Back in 2013, Keeling predicted we’d see a monthly average of 400 as early as May of 2013, but that number wasn’t reached until April 2014, so I’m not willing to put a lot of faith in him, and I’ll certainly be watching to see where the numbers go this summer.
But, seriously, why is such a trend alarming in the first place? Even if we’ve seen an increase in CO2 every year since 1958, why is that a problem? The earth has always experienced changes in climate, and scientists tell us that the earth experienced CO2 levels well over 3,000 ppm between 200 and 150 million years ago, and exceeded 6,000 ppm between 600 and 400 million years ago. Life on earth flourished during these periods, so it’s fascinating to witness the panic these people are instigating.
I’ll close with a more encouraging post, which, oddly enough, comes from the Huff Po. President Elect Trump recently met with Princeton Physics Professor, William Happer, who says (gasp!) global warming is good for mankind.
Happer explains that “CO2 is not a pollutant and it is not a poison and we should not corrupt the English language by depriving ‘pollutant’ and ‘poison’ of their original meaning.” And I concur. CO2 is a natural, necessary ingredient on earth and should be treated as such.
It’s worth noting that Happer has the necessary credentials be an authority on climate change; he’s published over 200 papers in peer reviewed scientific journals and boasts consulting experience in both government and industry, and has been involved in other areas of research.
Happer recognizes the corruption within the industry, noting that the establishment attacks those who question the consensus. “CO2 is absolutely essential for life on earth,” he says.

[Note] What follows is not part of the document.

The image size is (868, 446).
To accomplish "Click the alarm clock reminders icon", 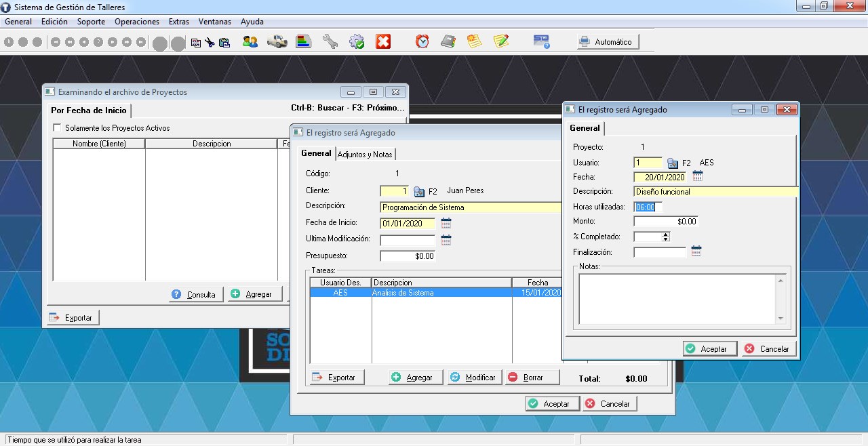I will click(x=422, y=42).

He acknowledges that the sea level may be rising, but it’s been doing so since the end of the last ice age, and it’s not going to stop by limiting emissions. To think otherwise is “a dangerous illusion.”
He makes the brilliant point that we should focus on real issues, like damage to the land and waterways caused by strip mining, rather than reducing our carbon footprint.
Of course the Huff Po mocks him, particularly his claim that children are being “force-fed propaganda masquerading as science.” The author also finds it disgusting that Trump has added “climate deniers” like Rick Perry and Rex Tillerson to his administration, and laments that Trump has labeled climate change a hoax. The Huff Po encourages going to “war” against Trump and his administration, so I’m eager to see how that unfolds.
Personally, I find the Trump administration’s picks to be very encouraging, and I hope they slow down or reverse the hysteria caused by the climate alarmists.